Specks of green have been popping up around Calgary’s core in recent weeks, there one minute, and gone the next. 

Lime Bike Calgary: Lime aims to reduce dependence on personal vehicles in Calgary through their bike rental service. (Photo by Jp Pitogo/SAIT)

American transportation company Lime has made its way into many U.S. cities, including Los Angeles, Las Vegas, and Philadelphia, but Calgary is the company’s first excursion into Canada.

The green bikes dotting downtown streets are electric, and unlock by the scanning of a QR code, much like the car2go service, introduced in 2012. They produce zero carbon emissions.

A Lime bike costs $1.00 for the first minute, and $0.30 for each minute after. Therefore, a 10-minute trip costs the rider $3.70.

Lime bikes are a pleasure to ride. As soon as both feet left the ground and I began to pedal, the extra push from the electricity was palpable. 
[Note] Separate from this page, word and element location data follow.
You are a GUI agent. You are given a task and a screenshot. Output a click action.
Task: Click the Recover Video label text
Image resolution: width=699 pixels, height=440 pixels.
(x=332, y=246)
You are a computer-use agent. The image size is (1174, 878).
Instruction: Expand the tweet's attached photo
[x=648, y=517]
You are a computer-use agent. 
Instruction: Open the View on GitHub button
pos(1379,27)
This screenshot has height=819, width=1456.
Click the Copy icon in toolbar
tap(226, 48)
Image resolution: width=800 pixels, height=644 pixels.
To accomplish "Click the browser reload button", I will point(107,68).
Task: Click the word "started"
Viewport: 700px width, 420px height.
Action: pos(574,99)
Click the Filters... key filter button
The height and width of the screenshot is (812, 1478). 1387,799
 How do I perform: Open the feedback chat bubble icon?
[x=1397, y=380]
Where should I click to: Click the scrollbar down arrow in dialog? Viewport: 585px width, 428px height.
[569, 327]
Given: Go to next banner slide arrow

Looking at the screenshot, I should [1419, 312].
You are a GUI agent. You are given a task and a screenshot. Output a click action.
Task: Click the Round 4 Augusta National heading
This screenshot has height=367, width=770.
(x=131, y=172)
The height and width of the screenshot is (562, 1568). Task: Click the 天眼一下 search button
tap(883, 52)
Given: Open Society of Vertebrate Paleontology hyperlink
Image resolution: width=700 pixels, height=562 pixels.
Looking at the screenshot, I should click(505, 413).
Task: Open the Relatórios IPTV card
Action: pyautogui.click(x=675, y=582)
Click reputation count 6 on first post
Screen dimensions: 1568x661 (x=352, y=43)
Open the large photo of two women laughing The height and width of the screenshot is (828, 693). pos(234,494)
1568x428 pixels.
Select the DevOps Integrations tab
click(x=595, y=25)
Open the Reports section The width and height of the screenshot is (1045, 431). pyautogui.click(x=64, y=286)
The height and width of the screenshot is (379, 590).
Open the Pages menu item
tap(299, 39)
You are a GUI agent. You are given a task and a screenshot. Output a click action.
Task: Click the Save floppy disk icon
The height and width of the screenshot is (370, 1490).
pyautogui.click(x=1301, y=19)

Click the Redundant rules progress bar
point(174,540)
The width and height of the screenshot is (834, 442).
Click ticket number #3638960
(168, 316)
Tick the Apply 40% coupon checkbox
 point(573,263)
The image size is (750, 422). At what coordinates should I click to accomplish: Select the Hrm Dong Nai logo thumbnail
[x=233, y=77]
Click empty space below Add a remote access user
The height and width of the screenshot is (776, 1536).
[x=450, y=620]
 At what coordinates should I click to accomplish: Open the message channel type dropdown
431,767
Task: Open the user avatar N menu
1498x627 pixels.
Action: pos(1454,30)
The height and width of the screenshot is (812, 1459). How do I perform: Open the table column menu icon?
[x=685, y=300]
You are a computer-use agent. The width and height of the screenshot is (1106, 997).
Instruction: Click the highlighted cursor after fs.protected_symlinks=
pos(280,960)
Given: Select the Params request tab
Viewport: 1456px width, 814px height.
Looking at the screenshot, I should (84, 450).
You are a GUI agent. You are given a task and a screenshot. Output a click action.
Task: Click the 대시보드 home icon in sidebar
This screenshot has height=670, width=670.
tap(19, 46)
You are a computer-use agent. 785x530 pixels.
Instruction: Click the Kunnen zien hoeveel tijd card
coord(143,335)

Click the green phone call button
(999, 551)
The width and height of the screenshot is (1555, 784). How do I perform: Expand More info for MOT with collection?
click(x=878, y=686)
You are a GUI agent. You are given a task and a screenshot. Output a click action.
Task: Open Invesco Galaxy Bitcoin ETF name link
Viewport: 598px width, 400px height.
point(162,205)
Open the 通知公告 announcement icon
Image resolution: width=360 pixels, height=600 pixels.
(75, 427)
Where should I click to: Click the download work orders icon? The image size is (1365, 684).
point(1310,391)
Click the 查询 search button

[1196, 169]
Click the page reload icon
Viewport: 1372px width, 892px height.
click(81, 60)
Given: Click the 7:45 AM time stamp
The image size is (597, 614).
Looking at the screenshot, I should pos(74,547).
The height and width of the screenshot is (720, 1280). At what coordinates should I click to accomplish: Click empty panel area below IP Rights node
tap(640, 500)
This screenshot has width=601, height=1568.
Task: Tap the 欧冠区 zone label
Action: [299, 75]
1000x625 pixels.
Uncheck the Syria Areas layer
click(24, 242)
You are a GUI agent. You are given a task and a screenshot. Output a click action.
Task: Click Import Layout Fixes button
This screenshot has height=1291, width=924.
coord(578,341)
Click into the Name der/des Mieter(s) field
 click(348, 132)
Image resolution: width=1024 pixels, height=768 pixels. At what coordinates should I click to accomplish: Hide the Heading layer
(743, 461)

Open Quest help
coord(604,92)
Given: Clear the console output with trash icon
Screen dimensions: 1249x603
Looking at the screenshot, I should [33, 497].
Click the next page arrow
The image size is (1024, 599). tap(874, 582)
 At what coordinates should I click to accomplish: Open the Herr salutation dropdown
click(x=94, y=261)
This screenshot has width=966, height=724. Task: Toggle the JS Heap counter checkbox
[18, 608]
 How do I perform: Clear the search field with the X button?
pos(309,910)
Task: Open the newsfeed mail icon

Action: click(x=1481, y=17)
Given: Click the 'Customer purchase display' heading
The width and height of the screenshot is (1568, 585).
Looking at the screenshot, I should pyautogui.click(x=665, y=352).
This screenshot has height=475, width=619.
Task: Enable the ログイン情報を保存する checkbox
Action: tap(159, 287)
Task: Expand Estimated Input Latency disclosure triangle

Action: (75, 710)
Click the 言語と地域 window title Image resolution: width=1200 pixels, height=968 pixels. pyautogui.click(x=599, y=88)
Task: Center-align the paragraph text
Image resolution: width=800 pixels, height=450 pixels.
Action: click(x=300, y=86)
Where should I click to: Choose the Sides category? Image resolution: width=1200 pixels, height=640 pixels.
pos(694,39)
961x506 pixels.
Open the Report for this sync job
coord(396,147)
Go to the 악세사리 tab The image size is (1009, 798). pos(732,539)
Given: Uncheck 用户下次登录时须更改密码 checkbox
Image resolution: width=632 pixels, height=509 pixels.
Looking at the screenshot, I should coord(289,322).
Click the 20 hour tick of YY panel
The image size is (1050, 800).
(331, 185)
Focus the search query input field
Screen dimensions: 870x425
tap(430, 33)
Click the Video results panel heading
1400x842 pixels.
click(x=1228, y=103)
 (Photo by Jp Pitogo/SAIT)

This is a very clear positive for anyone who wants to enjoy cycling but worries that they don’t have the endurance. Lime bikes have a top speed of approximately 30 km/h. 

Much like car2go, there is an allowable radius that users cannot travel past. Lime bikes may go to the intersection of 14th St SW and 17th Ave SW, but no further. They can travel to the border of Mission, and to the edge of Hillhurst, but not further than Riley Park. Lime bikes are not allowed on the Stampede grounds.

Currently, the Lime bikes cannot reach the SAIT campus. 

(Photo by Jp Pitogo/SAIT)

Another potential downside I see to Lime bikes is that anyone can unlock it. One could  use their Lime bike to travel a considerable distance, step inside for a coffee, and come back outside to find their bike gone.

As I see it, Lime will be ideal for short trips or leisure, rather than daily commutes. Given that an 8-10 minute ride is near the same price as transit fare, I see downtown Calgary as the ideal location. Riding a Lime bike, one is not bound to bus routes and train lines.

Is it a viable alternative to transit? In some situations, I would say yes. For example, if I departed the CTrain on a downtown platform, and intended to get to 17th Ave, I would more than likely rent a Lime bike for 10 minutes rather than walk for 20. 

There are definite upsides and downsides, but it is important to remember that this service is brand new to the city. And hey, beats walking.